=== Task prompt ===
Update the worldbuilding critique by rewriting everything from "While I am discussing" down to "happens it did." with "Peak Oil" changed to "the end of cheap oil".

[Selected excerpt]

What the Windup Girls’ world does have are a bunch of stupid giant springs, which are wound by stupid genetically-engineered megadonts. The energy density of those springs is implausibly, hilariously high; one could power a single-stage-to-orbit rocket with them, if one could somehow harness their energy to reaction mass.
Why the hell would anyone with a spring whose storage capacity challenges the limits of matter think that the best way to wind them is with an animal? Only a very small part of the energy generated by the food eaten is accessible to animals and only a small part of that is exploitable by the animals’ owners. I am sure there must be less efficient ways to charge power storage devices, but I cannot think of one.
While I am discussing dubious worldbuilding choices: the author tells us that Peak Oil has largely undermined international trade. The only reason I can see that anyone would quibble with this plot point is if even steep shipping price increases would have a marginal effect on the cost of shipped goods, which as it turns out is the case2, or if somehow it turned out world trade predated the era of cheap oil, which as it happens it did.
I will grant the mass-deaths and general collapse of civilization will have done trade no favours, but I dwell on shipping costs because they are directly relevant to another part of the plot.
The shipping cost detail figures directly into the plot because the expense of shipping Emiko is what led her owner to abandon her in Thailand. Now, not only did Emiko have to be created in the first place, her education involved one-on-one tutoring. How expensive does shipping have to be that it costs more per kilogram than the cost of producing a new, adult, artisanally-educated slave like Emiko? And how are even the rich traveling if it is that expensive?

[/Selected excerpt]
[Information given]

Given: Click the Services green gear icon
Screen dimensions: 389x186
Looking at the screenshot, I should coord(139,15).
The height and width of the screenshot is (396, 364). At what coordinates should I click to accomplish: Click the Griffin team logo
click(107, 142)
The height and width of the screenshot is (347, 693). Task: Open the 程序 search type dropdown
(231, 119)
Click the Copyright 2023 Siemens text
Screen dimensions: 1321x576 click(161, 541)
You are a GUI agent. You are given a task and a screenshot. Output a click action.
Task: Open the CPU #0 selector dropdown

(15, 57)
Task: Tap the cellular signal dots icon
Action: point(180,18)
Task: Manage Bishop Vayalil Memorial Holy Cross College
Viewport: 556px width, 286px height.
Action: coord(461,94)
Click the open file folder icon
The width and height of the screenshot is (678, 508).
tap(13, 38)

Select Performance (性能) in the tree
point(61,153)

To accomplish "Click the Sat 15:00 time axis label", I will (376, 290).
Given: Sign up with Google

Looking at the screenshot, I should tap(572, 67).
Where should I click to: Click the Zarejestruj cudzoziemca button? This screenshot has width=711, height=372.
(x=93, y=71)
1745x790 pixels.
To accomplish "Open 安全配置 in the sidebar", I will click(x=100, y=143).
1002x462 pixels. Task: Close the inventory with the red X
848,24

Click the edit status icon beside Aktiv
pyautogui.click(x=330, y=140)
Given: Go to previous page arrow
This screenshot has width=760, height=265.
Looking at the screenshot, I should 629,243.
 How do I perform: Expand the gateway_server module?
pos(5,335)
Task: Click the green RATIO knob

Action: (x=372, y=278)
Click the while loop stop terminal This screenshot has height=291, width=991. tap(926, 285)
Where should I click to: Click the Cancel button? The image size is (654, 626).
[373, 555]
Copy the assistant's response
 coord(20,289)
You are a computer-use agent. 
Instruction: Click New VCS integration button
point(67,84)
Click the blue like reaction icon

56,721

[/Information given]

=== Result ===
While I am discussing dubious worldbuilding choices: the author tells us that the end of cheap oil has largely undermined international trade. The only reason I can see that anyone would quibble with this plot point is if even steep shipping price increases would have a marginal effect on the cost of shipped goods, which as it turns out is the case2, or if somehow it turned out world trade predated the era of cheap oil, which as it happens it did.